Given data:
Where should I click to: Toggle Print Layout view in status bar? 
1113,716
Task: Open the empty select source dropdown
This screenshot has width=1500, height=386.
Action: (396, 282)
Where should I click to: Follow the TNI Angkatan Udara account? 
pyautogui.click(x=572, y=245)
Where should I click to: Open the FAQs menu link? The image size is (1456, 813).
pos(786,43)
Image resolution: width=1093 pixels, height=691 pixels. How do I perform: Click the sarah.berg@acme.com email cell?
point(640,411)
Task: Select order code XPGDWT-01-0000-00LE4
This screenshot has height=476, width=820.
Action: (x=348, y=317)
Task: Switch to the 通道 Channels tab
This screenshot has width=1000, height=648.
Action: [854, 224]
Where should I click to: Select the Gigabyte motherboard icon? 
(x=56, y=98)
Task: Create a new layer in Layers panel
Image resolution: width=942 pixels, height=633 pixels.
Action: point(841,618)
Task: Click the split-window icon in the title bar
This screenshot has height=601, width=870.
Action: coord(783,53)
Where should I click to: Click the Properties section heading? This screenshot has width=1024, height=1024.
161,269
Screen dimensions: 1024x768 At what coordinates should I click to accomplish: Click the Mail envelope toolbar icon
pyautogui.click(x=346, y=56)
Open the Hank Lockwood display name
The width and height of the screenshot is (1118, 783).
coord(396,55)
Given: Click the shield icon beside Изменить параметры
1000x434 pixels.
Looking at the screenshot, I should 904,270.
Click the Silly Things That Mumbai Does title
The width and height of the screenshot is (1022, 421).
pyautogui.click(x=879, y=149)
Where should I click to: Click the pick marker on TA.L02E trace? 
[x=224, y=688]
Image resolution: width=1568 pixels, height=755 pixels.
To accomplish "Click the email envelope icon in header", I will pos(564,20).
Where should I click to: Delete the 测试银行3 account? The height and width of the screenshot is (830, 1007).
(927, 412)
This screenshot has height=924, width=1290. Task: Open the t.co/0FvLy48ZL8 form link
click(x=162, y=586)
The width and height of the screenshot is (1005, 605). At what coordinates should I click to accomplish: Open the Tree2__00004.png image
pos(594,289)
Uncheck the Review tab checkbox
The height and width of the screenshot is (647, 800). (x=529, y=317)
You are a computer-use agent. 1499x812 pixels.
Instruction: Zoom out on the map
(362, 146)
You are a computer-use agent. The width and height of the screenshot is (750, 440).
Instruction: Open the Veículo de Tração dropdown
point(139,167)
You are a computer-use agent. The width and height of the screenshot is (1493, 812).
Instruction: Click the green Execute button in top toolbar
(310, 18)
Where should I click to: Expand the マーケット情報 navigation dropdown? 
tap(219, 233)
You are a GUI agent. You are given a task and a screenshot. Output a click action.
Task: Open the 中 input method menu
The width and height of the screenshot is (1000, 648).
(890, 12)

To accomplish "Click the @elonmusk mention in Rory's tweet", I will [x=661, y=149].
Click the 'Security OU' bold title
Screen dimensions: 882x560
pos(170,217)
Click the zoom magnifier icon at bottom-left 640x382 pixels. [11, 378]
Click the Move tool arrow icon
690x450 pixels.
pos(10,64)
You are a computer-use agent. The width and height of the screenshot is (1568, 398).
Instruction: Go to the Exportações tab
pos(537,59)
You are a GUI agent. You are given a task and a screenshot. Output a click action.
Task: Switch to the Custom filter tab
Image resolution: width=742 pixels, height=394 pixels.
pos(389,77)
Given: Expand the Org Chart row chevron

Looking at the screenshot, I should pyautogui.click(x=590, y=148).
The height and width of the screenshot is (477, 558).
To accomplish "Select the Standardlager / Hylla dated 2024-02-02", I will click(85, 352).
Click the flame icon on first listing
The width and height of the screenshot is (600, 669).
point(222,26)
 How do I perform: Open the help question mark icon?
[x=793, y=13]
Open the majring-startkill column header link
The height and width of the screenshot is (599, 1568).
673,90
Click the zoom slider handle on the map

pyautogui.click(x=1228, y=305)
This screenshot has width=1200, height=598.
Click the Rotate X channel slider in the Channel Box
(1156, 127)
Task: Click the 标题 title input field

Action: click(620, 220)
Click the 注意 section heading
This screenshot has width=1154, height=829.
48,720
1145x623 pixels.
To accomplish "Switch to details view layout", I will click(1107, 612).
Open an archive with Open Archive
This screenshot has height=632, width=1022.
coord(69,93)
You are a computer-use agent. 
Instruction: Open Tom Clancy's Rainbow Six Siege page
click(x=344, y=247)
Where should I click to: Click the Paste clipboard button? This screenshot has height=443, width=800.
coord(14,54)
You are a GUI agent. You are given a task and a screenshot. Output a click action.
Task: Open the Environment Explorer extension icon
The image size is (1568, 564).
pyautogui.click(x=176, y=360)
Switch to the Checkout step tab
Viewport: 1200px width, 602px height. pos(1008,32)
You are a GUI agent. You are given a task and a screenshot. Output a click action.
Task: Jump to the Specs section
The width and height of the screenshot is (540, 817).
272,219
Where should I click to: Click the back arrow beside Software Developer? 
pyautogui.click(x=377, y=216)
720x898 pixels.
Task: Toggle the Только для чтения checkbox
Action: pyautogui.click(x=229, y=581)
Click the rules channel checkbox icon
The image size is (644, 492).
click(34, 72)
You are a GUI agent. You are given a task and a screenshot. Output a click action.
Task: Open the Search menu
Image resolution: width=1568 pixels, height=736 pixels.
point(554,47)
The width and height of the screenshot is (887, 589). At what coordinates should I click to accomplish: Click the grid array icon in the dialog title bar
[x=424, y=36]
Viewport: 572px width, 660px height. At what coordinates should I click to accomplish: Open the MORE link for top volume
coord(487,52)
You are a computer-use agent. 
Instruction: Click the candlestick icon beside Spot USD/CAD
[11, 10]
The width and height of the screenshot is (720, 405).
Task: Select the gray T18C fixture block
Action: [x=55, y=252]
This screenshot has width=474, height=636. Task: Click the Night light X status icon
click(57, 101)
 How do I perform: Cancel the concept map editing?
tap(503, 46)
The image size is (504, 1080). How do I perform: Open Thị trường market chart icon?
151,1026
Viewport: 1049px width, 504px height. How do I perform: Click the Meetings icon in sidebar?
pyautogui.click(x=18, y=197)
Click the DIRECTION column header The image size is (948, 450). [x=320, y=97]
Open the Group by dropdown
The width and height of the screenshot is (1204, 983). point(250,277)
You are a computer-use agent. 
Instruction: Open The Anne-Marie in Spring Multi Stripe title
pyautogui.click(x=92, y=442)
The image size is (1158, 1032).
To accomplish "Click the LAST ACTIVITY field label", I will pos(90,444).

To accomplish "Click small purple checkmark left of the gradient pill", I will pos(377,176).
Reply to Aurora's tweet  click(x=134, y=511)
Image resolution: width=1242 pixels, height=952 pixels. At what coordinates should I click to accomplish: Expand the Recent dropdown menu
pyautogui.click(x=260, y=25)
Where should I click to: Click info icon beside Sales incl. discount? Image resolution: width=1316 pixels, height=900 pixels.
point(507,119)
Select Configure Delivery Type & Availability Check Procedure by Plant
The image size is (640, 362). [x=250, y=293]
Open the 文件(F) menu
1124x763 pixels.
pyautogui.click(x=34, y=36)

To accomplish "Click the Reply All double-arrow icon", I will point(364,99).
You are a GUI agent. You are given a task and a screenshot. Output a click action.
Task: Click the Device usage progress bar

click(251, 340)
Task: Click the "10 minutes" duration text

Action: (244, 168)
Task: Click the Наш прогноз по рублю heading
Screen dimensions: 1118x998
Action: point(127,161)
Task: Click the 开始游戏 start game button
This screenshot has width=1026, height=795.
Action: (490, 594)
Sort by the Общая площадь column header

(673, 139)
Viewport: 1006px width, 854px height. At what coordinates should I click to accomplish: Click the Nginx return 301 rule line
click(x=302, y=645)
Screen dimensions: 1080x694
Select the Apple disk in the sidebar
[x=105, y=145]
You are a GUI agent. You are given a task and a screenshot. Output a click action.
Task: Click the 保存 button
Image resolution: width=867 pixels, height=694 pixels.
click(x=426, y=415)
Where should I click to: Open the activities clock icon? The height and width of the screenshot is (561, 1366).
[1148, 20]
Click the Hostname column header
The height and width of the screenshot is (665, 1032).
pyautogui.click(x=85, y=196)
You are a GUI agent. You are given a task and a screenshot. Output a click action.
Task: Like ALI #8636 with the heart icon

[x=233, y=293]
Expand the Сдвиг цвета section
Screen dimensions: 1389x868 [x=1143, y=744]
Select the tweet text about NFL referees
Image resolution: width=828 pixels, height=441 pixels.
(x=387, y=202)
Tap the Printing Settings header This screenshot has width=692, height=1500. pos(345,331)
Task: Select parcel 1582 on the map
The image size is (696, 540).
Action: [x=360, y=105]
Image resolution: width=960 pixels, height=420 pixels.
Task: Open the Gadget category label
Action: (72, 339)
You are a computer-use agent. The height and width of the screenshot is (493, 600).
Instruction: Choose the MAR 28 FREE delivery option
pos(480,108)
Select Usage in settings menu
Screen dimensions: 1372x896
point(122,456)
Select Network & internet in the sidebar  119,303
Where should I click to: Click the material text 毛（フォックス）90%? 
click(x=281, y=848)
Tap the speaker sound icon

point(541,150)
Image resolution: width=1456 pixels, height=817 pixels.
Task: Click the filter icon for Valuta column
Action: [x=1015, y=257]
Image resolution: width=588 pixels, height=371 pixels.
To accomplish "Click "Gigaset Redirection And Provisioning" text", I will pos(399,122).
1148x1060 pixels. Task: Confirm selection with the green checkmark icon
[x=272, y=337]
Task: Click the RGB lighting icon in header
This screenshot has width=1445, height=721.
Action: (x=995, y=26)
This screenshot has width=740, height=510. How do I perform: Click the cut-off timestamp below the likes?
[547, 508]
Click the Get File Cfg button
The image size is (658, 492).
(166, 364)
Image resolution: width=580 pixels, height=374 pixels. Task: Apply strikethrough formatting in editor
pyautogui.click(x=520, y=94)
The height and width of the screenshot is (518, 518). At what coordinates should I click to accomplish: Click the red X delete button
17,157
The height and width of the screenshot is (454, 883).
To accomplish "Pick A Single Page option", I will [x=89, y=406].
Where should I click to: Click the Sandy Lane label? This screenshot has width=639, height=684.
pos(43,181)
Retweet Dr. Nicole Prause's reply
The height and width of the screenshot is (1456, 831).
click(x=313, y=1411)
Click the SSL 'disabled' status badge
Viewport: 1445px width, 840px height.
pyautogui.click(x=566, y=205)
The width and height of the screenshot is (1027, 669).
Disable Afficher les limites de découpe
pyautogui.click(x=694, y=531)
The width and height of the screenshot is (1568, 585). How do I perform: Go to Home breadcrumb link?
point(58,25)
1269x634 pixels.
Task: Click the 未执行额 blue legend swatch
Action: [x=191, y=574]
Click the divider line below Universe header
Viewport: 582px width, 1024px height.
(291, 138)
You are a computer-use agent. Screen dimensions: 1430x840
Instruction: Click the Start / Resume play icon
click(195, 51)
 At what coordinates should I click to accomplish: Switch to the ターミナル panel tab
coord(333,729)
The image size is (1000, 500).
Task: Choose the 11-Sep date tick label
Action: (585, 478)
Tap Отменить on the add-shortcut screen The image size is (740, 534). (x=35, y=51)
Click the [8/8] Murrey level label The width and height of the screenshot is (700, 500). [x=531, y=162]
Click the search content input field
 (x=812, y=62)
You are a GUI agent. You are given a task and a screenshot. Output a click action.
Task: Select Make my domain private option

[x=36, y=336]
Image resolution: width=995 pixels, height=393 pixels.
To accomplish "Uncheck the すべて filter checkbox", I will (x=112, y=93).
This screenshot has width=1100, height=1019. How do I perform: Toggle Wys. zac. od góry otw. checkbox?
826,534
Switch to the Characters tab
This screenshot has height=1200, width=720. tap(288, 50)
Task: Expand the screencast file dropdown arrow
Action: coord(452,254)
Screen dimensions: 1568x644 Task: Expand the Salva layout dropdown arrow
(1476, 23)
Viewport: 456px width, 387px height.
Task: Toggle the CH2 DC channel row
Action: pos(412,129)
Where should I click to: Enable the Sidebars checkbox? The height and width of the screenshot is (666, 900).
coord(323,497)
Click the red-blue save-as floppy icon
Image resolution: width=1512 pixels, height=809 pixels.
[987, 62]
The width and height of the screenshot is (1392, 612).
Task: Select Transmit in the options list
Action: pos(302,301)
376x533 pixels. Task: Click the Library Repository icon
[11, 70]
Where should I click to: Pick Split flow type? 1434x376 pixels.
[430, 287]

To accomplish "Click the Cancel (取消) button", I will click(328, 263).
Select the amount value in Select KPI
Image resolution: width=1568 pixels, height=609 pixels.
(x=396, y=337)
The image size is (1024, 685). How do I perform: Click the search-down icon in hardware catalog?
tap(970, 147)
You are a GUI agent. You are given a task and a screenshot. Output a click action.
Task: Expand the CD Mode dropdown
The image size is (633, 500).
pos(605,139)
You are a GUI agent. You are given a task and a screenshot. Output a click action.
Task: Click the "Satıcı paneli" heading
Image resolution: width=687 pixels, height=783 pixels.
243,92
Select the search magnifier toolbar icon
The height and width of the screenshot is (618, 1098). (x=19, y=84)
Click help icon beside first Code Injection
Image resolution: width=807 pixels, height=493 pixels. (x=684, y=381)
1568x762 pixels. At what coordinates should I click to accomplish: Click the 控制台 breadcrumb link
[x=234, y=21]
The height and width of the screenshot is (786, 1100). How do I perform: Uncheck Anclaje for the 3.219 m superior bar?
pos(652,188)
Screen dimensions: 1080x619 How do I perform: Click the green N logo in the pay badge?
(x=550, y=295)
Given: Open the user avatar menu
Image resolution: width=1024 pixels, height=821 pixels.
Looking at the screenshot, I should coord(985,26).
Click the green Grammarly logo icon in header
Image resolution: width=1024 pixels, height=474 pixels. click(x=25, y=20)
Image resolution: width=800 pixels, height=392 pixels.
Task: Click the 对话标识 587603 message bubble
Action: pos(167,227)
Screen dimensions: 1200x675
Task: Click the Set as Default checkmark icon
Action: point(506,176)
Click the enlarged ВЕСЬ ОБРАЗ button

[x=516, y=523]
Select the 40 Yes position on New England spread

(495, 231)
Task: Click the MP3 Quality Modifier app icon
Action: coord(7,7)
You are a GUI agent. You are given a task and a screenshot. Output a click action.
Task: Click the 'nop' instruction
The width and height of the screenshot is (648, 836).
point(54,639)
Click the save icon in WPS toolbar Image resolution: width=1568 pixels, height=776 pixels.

Task statement:
Using the records above, restate word for word the lines from the one with "Uncheck the Review tab checkbox" through the one with "The height and width of the screenshot is (477, 558).", both included.

Written reply:
Uncheck the Review tab checkbox
The height and width of the screenshot is (647, 800). (x=529, y=317)
You are a computer-use agent. 1499x812 pixels.
Instruction: Zoom out on the map
(362, 146)
You are a computer-use agent. The width and height of the screenshot is (750, 440).
Instruction: Open the Veículo de Tração dropdown
point(139,167)
You are a computer-use agent. The width and height of the screenshot is (1493, 812).
Instruction: Click the green Execute button in top toolbar
(310, 18)
Where should I click to: Expand the マーケット情報 navigation dropdown? 
tap(219, 233)
You are a GUI agent. You are given a task and a screenshot. Output a click action.
Task: Open the 中 input method menu
The width and height of the screenshot is (1000, 648).
(890, 12)

To accomplish "Click the @elonmusk mention in Rory's tweet", I will [x=661, y=149].
Click the 'Security OU' bold title
Screen dimensions: 882x560
pos(170,217)
Click the zoom magnifier icon at bottom-left 640x382 pixels. [11, 378]
Click the Move tool arrow icon
690x450 pixels.
pos(10,64)
You are a computer-use agent. The width and height of the screenshot is (1568, 398).
Instruction: Go to the Exportações tab
pos(537,59)
You are a GUI agent. You are given a task and a screenshot. Output a click action.
Task: Switch to the Custom filter tab
Image resolution: width=742 pixels, height=394 pixels.
pos(389,77)
Given: Expand the Org Chart row chevron

Looking at the screenshot, I should pyautogui.click(x=590, y=148).
The height and width of the screenshot is (477, 558).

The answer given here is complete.